(Recorded data)
-------------------------
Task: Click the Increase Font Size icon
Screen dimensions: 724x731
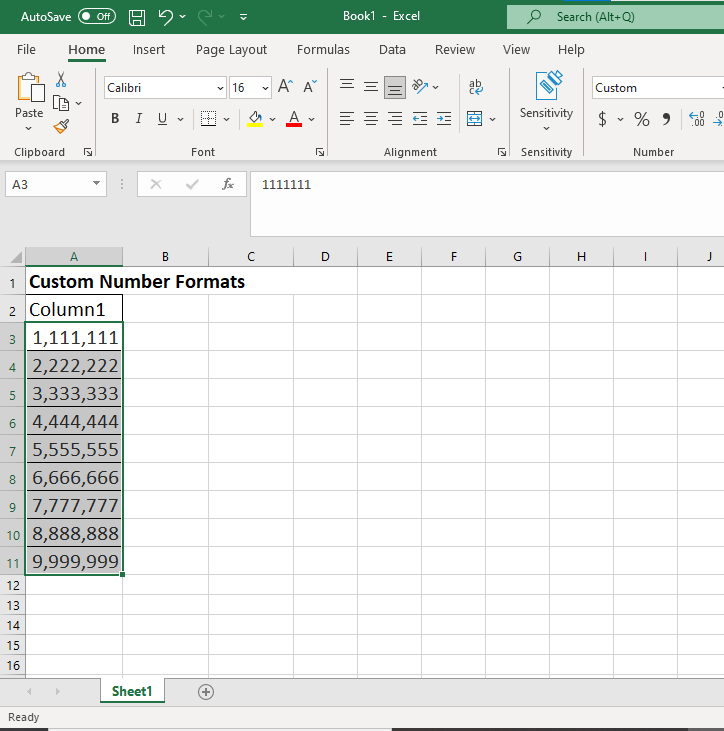Action: [x=285, y=88]
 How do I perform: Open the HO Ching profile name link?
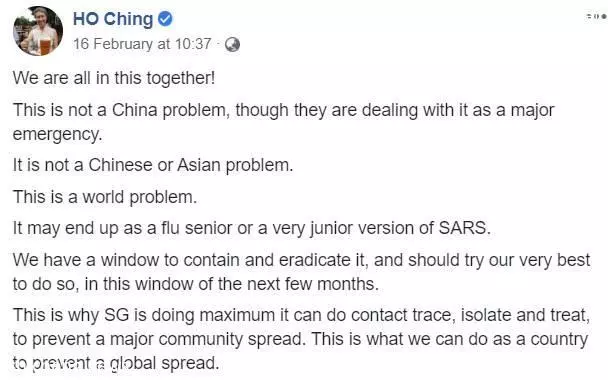113,19
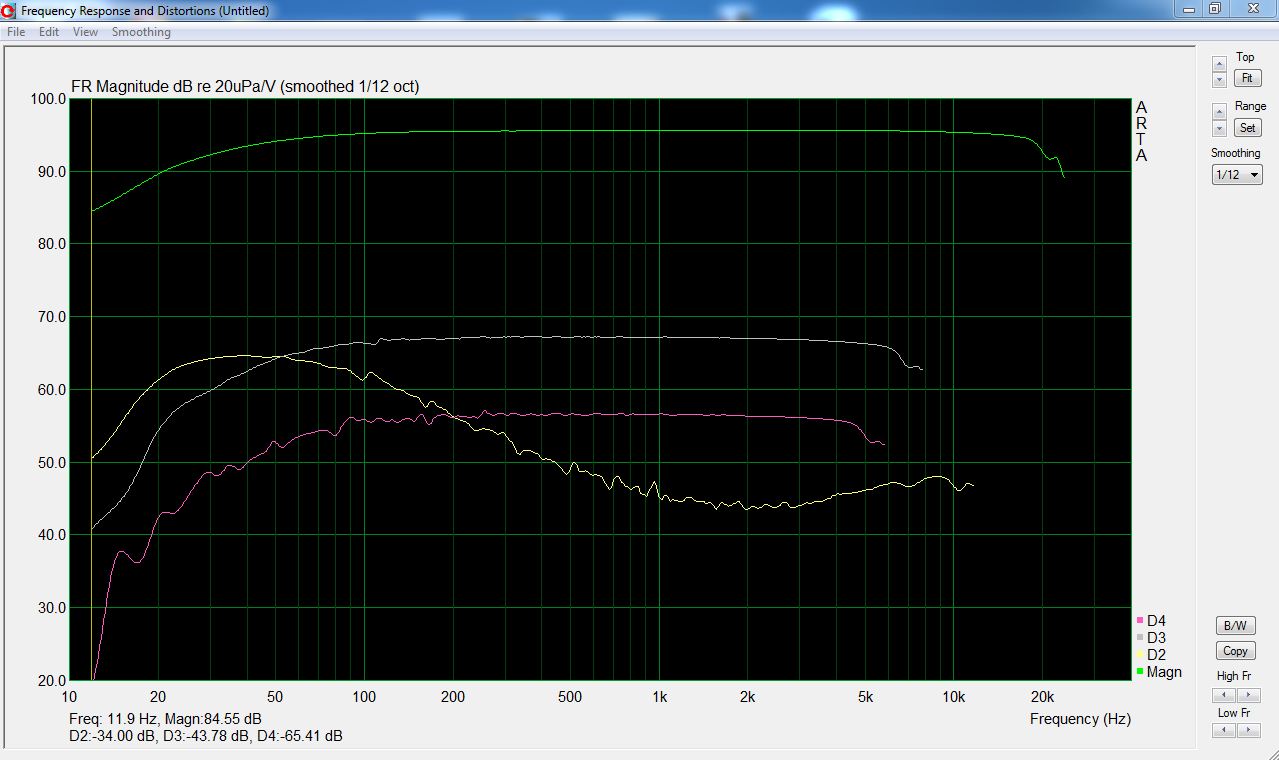This screenshot has height=760, width=1279.
Task: Shift High Fr limit left
Action: click(1224, 695)
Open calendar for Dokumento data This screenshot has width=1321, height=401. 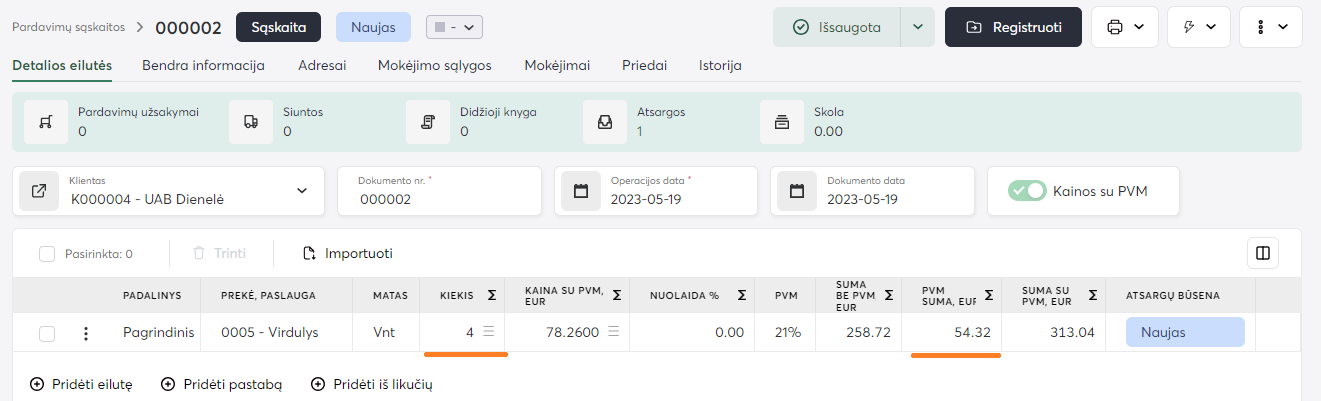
-------------------------
Output every entry above verbatim, but leave out the pictures.

= PROBLEM SOLUTION =
Task: Click the Increase Font Size icon
Screen dimensions: 724x731
Action: [x=285, y=88]
 How do I perform: Open the HO Ching profile name link?
113,19
This screenshot has height=760, width=1279.
Task: Shift High Fr limit left
Action: click(1224, 695)
Open calendar for Dokumento data This screenshot has width=1321, height=401. 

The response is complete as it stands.